Thursday, April 5, 2012
Colleges are not looking for the well-rounded kid; they want the well-rounded class. And unless you are a superstar in some area, you’re just one of thousands of smart, all-around, but unhooked white girls. It may be unfair, but that’s life.

A college test-preparation and admissions expert tells us you average, well-rounded white girls may have an especially tough time getting into college this year. Sorry about that! (via newsweek)

So my wife’s cousin is a high school senior.  

He’s an academic over-achiever: 36 on the ACT; 4.0 GPA all four years of high school; began taking math courses at University of Iowa his freshman year of high school, etc.  

He ran cross country.  Plays in the brass section for the high school band.  Works as a camp counselor in the summers.  He’s a member of the chess club at school.  

He really, really wants to be an engineer.  A good one.  He wants to learn how to be the best engineer he can be.  At the best college that teaches engineering. 

He applied to MIT (his first choice), Cornell, Washington University (St.

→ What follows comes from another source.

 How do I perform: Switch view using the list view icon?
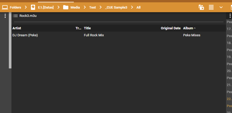211,7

Louis), Stanford.  

He was accepted at University of Wisconsin, Madison.  A fall-back, just because, application he sent out. 

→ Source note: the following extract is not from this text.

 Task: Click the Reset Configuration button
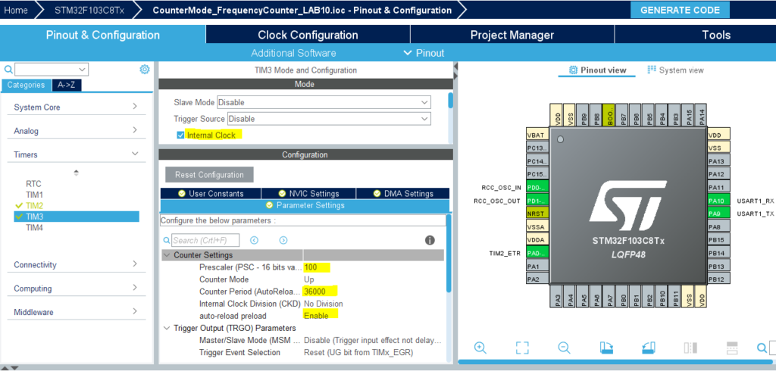tap(209, 175)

That’s it.  The only one.  

I know this is sounding right now like a whiny post about not getting into some fancy school when there are hundreds of thousands of kids who don’t have the opportunity to even go to college - a community college even.  

It might be that a little bit. 

But it’s more a post about how even the people that play the game, and are as successful as can possibly be imagined, don’t get what they want.  

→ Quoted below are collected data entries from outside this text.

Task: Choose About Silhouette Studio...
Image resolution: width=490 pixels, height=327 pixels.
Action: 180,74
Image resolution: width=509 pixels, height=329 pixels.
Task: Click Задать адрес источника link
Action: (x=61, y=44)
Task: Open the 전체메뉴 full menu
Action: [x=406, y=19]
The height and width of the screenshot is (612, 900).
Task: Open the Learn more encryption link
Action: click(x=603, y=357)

I’m not sure if criticism is warranted towards “the system”.  It might just be a good lesson that sometimes you don’t, regardless of how hard you worked and how high above the bar to got, you still don’t get what you want.  

Would getting an engineering degree from MIT or Cornell have more value to a new grad than a degree from UW-Madison?  Surely it does.  

I’m just trying to sift through what this mean.  Or how I can use it to teach my girls a lesson about effort, and disappointment, and opportunity.